*** DATA Section Begins ***
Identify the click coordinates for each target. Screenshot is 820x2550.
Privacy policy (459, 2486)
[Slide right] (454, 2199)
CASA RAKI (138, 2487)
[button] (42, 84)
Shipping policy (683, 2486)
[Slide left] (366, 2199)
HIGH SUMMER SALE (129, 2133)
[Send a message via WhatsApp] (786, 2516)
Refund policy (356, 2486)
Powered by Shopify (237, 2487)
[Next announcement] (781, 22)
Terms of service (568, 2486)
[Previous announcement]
*** DATA Section Ends ***
§ PROBLEM
Please copy exactly the lines from the one that contains "Powered by Shopify (237, 2487)" up to and including the final line of the listing above.

§ COMPLETED TASK
Powered by Shopify (237, 2487)
[Next announcement] (781, 22)
Terms of service (568, 2486)
[Previous announcement]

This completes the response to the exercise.